TL;DR
- 01A Context Capsule keeps nine named graphs in one portable object: evidence, claims, situation, temporal, ontology, reasoning, memory, governance, runtime.
- 02The layering is epistemic, not organizational. What a source said, what an analyst concluded, when each became known, and which method produced the judgment are different kinds of statement — collapsing them is how confident nonsense gets made.
- 03Each layer has its own mutability contract: evidence is append-only, claims promote through review, runtime is a contract on consumers.
- 04The payoff is symmetric precision: agents cite at the right level; humans contest at the right level.
What a source said, what an analyst concluded, when each became known, and which method produced the judgment are different kinds of statement. Why capsules keep nine named graphs with distinct mutability contracts instead of one big graph.
Why one graph is not enough
Put everything in one undifferentiated graph and the first complex query destroys you: an edge asserted by a hostile source, an edge inferred by a model, and an edge confirmed by your own reviewer all look identical to traversal. Weighting helps until it doesn’t — a confidence score cannot express “true as testimony, disputed as fact, superseded as of Thursday.”
The fix is old and good: separate the epistemics. Database people learned it as bi-temporality; intelligence analysts as source-versus-assessment discipline; philosophers as the difference between what is said and what is warranted. Capsules encode it as nine named graphs in one JSON-LD document, each with a declared role and mutability contract.
The layers, briefly
- ▸Evidence — sources, spans, hashes, rights. Append-only bedrock; everything above must point into it.
- ▸Claims — atomic typed assertions with confidence, corroboration, trust tier, disputed flag.
- ▸Situation — entities and relations; edges carry temporal scope and review state, because relations are claims too.
- ▸Temporal — episodes, two clocks, Allen-13 interval relations, causal links, supersession chains.

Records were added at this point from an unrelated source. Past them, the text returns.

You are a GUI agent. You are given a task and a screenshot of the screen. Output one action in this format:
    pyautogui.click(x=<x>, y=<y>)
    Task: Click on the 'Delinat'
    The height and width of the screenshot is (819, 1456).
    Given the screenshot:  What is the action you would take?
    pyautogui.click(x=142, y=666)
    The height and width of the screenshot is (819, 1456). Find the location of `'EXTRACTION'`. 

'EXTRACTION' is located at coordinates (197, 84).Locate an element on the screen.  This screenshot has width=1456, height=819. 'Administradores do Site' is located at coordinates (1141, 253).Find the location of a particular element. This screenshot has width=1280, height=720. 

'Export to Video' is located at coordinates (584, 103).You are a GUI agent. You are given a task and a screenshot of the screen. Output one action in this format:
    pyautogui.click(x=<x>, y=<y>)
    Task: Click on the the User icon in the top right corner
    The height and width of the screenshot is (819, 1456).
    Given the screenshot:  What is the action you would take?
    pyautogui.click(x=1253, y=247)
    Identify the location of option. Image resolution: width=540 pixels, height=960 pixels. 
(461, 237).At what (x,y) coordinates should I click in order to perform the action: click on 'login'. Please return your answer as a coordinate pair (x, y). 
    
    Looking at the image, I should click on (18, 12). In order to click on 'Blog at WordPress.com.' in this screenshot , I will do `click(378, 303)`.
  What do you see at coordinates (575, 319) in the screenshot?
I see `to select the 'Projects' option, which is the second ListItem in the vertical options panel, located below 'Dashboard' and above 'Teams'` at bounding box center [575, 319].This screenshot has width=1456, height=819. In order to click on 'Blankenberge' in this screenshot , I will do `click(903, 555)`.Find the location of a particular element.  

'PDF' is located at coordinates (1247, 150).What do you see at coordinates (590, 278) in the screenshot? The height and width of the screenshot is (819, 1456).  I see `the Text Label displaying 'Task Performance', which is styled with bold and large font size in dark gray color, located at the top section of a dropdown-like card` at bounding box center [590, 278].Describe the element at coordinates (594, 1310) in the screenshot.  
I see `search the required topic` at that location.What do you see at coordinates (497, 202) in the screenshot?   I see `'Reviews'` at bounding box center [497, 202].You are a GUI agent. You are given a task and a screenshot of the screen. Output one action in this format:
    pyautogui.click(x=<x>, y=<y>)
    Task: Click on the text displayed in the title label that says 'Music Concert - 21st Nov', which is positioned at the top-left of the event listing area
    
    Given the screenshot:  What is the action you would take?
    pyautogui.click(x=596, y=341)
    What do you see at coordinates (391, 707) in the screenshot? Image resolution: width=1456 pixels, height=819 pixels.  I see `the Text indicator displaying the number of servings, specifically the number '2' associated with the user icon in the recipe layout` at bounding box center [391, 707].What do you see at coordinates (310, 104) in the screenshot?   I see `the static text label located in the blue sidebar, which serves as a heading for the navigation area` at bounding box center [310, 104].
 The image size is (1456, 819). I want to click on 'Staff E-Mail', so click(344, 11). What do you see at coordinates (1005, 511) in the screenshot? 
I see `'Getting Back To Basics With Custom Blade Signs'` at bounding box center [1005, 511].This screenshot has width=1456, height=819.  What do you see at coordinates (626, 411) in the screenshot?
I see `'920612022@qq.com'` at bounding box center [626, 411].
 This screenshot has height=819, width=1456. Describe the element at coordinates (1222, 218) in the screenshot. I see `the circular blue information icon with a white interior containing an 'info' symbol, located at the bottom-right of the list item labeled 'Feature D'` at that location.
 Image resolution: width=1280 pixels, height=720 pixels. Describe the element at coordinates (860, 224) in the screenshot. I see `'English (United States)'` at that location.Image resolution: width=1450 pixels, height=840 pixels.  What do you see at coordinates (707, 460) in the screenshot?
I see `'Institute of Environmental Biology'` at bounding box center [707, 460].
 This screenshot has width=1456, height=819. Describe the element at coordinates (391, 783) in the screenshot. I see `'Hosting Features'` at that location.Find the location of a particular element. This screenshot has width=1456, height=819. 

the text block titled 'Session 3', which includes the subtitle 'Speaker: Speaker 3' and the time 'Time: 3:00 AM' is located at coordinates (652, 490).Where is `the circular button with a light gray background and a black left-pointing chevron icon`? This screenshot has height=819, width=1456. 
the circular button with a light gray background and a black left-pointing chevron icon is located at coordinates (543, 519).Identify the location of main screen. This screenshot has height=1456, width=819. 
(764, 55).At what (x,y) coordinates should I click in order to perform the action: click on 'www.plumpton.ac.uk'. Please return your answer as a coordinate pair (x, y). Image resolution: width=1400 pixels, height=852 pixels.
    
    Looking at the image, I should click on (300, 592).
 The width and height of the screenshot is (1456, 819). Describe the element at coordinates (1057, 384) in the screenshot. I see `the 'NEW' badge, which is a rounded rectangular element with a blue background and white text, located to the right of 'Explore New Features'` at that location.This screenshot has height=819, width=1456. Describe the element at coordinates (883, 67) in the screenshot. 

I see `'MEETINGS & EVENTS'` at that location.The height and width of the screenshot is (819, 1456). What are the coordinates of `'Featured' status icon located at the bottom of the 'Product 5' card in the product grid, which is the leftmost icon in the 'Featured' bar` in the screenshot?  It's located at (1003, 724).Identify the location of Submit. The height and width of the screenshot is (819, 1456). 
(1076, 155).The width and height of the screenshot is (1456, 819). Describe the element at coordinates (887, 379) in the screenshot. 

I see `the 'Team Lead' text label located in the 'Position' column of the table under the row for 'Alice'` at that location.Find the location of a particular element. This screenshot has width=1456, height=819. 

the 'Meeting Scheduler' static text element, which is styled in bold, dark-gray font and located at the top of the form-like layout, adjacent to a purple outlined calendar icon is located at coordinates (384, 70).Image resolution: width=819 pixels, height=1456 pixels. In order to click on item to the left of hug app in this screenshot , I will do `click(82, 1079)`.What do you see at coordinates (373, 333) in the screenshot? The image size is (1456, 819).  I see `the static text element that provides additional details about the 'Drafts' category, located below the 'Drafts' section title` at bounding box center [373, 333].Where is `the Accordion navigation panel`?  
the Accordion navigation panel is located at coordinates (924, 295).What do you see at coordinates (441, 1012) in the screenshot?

- ▸Ontology — the kernel grammar plus capsule-specific extensions, proposed by models, promoted by humans.
- ▸Reasoning — devices, heuristics, traps, critique prompts: how the expert thinks, typed and attributable.
- ▸Memory — the build history: what was proposed, asked, decided. The capsule remembers its own making.
- ▸Governance — trust tiers, review ledger, sign-off, recorded dissent.
- ▸Runtime — the contract for any consumer: citation rules per tier, must-surface-disputed, composition policy.
Layers × primitives, not layers vs primitives
The nine layers are orthogonal to the eight kernel primitives (actor, claim, interest, constraint, leverage, commitment, event, narrative). Primitives are the vocabulary; layers are the epistemics. A Commitment is a primitive — whether a given statement about it lives in claims (asserted), temporal (scheduled), or governance (reviewed) depends on what kind of statement is being made. This is also why every capsule ships an embedded, read-only graph projection: traversal questions (“what connects the army command to the certification body?”) are answered locally, with Cypher, against structure whose epistemics are intact.